The factories grow cannabis on an industrial scale.
They are typically located in private houses, but sometimes in agricultural and commercial properties.
A study for the Association of Chief Police Officers has found children are being used to tend crops, to illegally divert electricity for the factories, and to break into rival sites.
Even if the children are found they rarely talk about what has happened to them and often run away from local authority care.
The report into the commercial cultivation of cannabis shows how the number of factories discovered by the police has grown massively in recent years.
Between 2004 and 2007 police discovered an average of 800 factories a year.
In 2007/08 that rose to just over 3,000, and by 2009/10 it ballooned to almost 7,000.
ACPO says that rise is being driven by a number of factors. Commander Allan Gibson is the Association's lead on tackling cannabis production.
"The police response is now stronger and more effective through better co-ordination and intelligence sharing between forces and other agencies and more covert operations against the operators.
The level of publicity around cannabis since its reclassification in 2008 has meant that more members of the community are now reporting any unusual signs of habitation in buildings and houses which is leading to more detections."
Criminals have traditionally used residential homes for the factories, blacking out windows and installing high intensity lighting and a watering system to propagate the plants.
'Gardeners' rarely let out
The report explains how illegal Chinese and Vietnamese immigrants are trafficked into the country and then put to work as 'gardeners' in the factories.
They can pay up to £10,000 per person to be smuggled into the UK and many then have to pay off their debts by tending to the cannabis plants.
They are often left instructions in their own language telling them how and when to feed the plants.
They are rarely, if ever, allowed to leave the property until the crop is ready to be harvested, with food and other necessities being brought to them.

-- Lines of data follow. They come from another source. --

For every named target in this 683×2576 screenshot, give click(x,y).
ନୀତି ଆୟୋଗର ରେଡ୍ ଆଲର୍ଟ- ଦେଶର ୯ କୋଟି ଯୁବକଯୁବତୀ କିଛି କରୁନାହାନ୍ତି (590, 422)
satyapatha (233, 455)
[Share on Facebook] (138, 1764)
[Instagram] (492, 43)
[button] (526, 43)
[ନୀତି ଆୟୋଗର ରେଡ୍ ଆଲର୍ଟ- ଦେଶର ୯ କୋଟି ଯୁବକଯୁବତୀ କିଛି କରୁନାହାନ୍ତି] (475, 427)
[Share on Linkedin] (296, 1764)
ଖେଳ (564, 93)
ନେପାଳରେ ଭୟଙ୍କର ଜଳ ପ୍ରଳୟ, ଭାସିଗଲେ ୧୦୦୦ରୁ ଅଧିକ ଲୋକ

The report says children have been trafficked into the UK to work in factories, to divert electricity and to raid rival cannabis farms.
Even if they are found by the authorities getting their co-operation has proved extremely difficult.
"Children identified as victims of trafficking appear extremely wary of authorities and communicate little about their experiences in exploitation or about their captors.
"This may be because they are fearful for family members, as many will have unpaid debts, perhaps explaining their reasons for not disclosing information and going missing from care."
As well as growing cannabis the intelligence suggests the criminals who grow cannabis are involved in a range of criminal activity.
That includes producing and distributing most types and classes of drugs, counterfeit currency, fake DVDs, money laundering, prostitution, forgery and what they call 'bad on bad' crimes such as extortion, blackmail, kidnap, robbery and assault.